Pledgers were able to pledge money for a limited-edition colored vinyl release of the album, the color of the vinyl voted on by the pledgers. The winning color combination ended up being a burgundy and yellow swirl. This vinyl was exclusive to pledgers, limited to 200 copies, and will reportedly not be reprinted.

==Track listing==

All songs written by Chris Ballew, unless otherwise noted.

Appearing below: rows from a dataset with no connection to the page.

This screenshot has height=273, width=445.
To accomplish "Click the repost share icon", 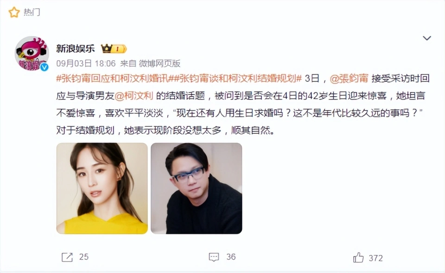I will tap(67, 257).
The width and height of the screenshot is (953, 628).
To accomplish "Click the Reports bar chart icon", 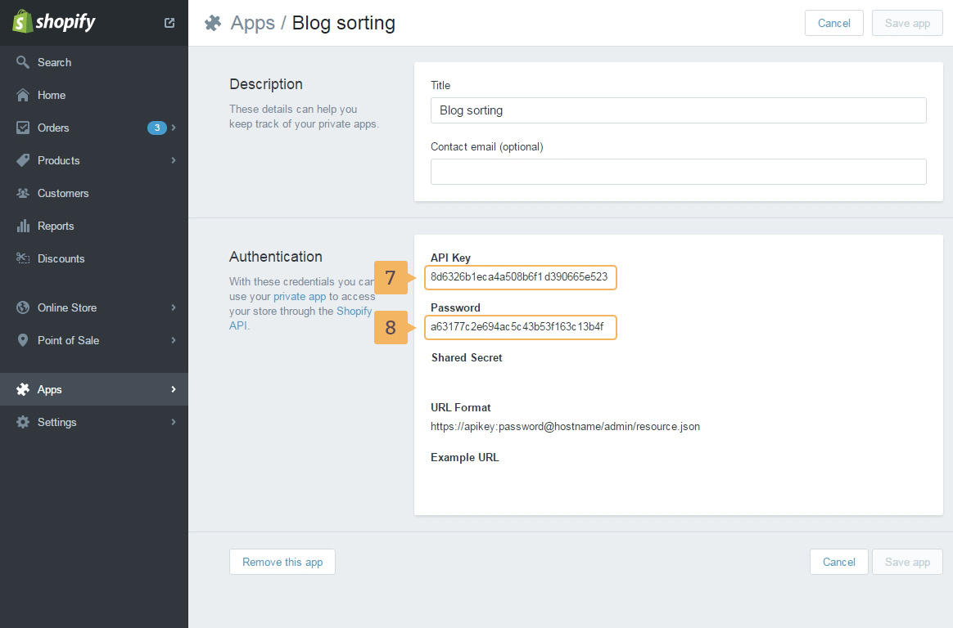I will pos(23,226).
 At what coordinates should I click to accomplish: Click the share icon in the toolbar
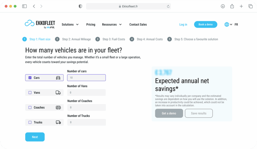[x=232, y=6]
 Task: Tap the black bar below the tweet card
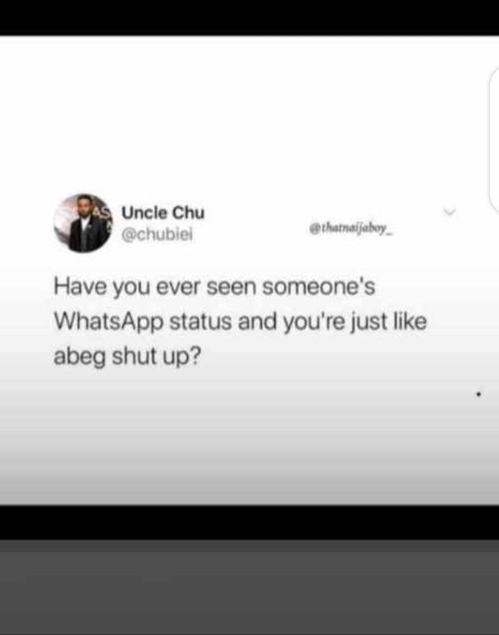(x=250, y=523)
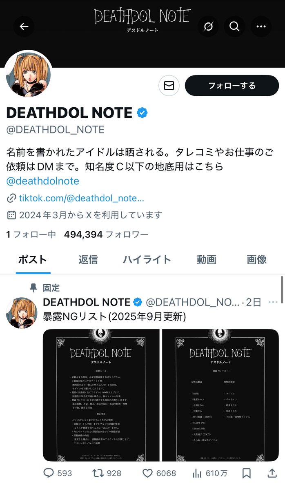
Task: Tap the back arrow icon
Action: point(24,27)
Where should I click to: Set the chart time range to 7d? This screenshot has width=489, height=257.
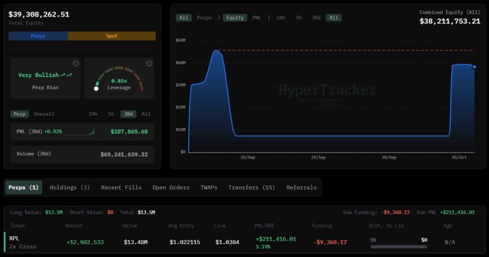pyautogui.click(x=298, y=18)
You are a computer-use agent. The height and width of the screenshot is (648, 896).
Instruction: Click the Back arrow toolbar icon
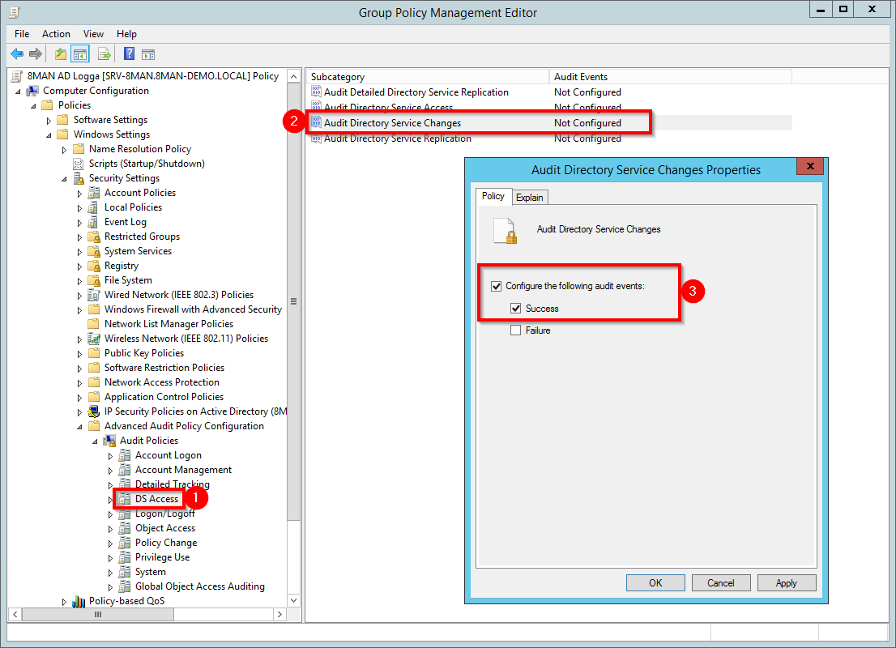pyautogui.click(x=17, y=54)
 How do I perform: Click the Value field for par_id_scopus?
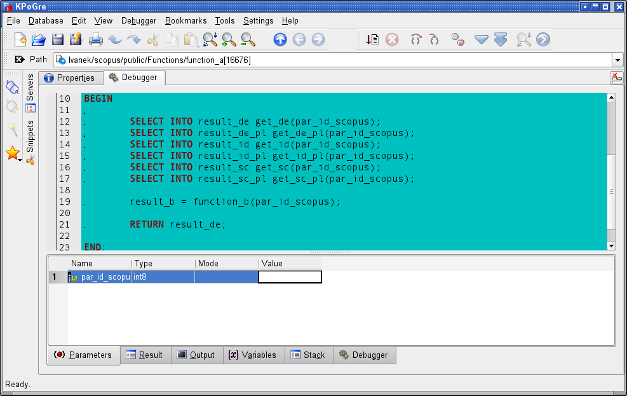[x=290, y=277]
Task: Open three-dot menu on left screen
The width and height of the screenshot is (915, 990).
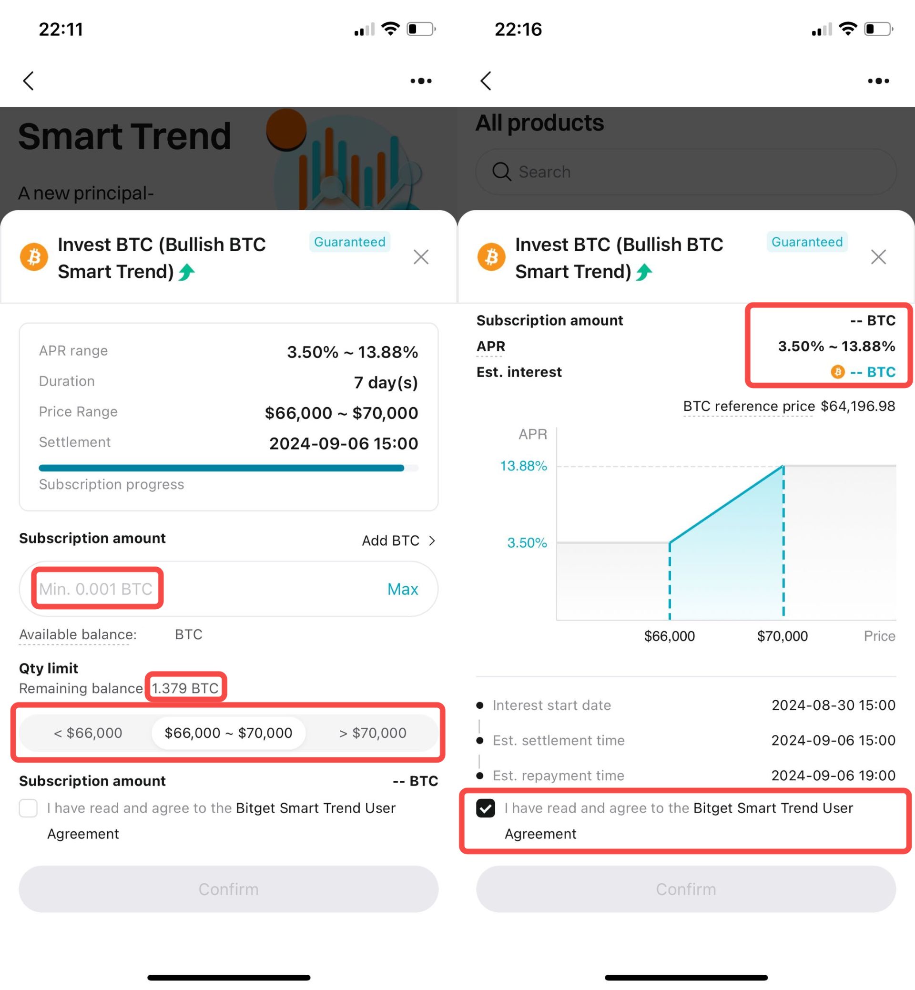Action: pyautogui.click(x=421, y=81)
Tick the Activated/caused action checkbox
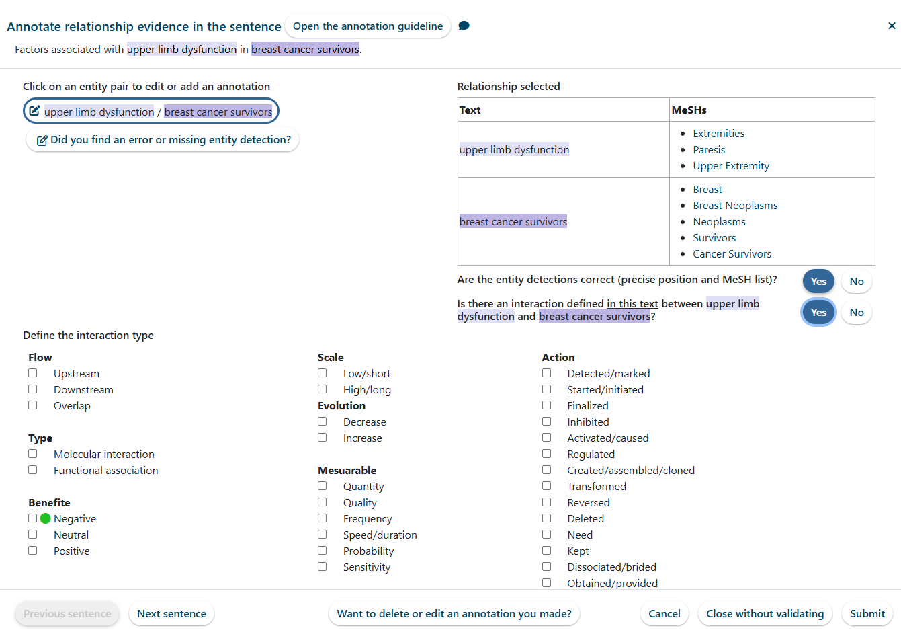This screenshot has height=630, width=901. 547,438
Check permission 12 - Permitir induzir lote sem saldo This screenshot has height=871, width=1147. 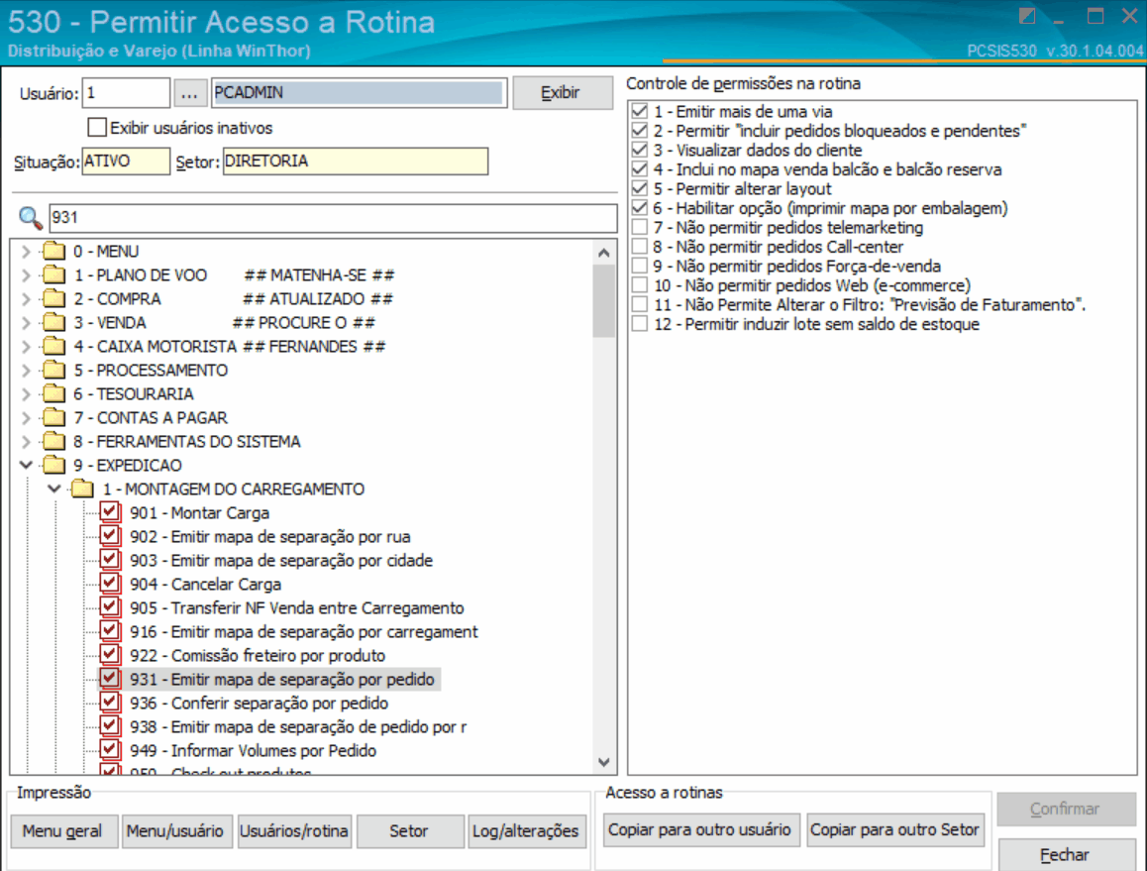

| No. | Title | Writer(s) | Length |
|---|---|---|---|
| 1. | "Slow Slow Fly" |  | 3:25 |
| 2. | "Crappy Ghost" |  | 2:26 |
| 3. | "Good Morning Tycoon" |  | 2:28 |
| 4. | "Poor Little Me" |  | 2:39 |
| 5. | "Rooftops in Spain" |  | 2:37 |
| 6. | "Stay with Me" | Ballew, Tad Hutchison | 2:31 |
| 7. | "Crown Victoria" |  | 3:10 |
| 8. | "Electric Spider" |  | 2:37 |
| 9. | "Finger Monster" |  | 2:39 |
| 10. | "Flea Verses Mite" |  | 2:17 |
| 11. | "Innocent Bird" |  | 3:04 |
| 12. | "Ohio" | Ballew, Dave Thiele | 2:08 |
| 13. | "She's a Nurse" |  | 2:59 |
| 14. | "Truckstop on the Moon" (vinyl release only) |  | 3:43 |

==Song origins==
Many of the songs on the album had previously been recorded by one of Ballew's various musical projects. These include:
- "Poor Little Me", which dates back to the Smell Me Fist cassette released by EGG in 1988.
- "Finger Monster", which is a Presidents song that began life in 1996.
- "Slow Slow Fly", which was previously recorded, with many different lyrics, for The Giraffes' 1998 album 13 Other Dimensions. "Good Morning Tycoon" and "Stay with Me" were recorded for The Giraffes' Zero Friction (2000) album.
- "Electric Spider", which previously appeared on The Feelings Hijackers' 2005 album T.F.H., although it dates from even earlier than that. This version has completely different lyrics.
- "Rooftops in Spain" and "Truckstop on the Moon", which were both previously released as bonus tracks on some versions of The Presidents' 2008 album These Are the Good Times People.
- "Flea Versus Mite", which is a reworking, with all new lyrics, of the song "This Is a Blitz", a free-to-download ode by The Presidents to the mascot of the Seattle Seahawks from 2009.

==Personnel==
- Chris Ballew – vocals, bass guitar
- Andrew McKeag – guitar
- Jason Finn – drums
- John Roderick – backing vocals on "Crown Victoria"
- Martin Feveyear – producing, additional vocals on "Poor Little Me"
- Produced by Martin Feveyear and The Presidents of the United States of America at Jupiter Studios, Seattle, WA.
- Mixed & mastered by Martin Feveyear at Jupiter Studios.
- Recorded by Martin Feveyear, assisted by Jonas G. at Jupiter Studios.
- Tracks 3, 5, 13 and 14 recorded by Kurt Bloch at Chroma Sound, Seattle, WA.
- Art direction and layout by Derek Vander Griend and Evan Bross.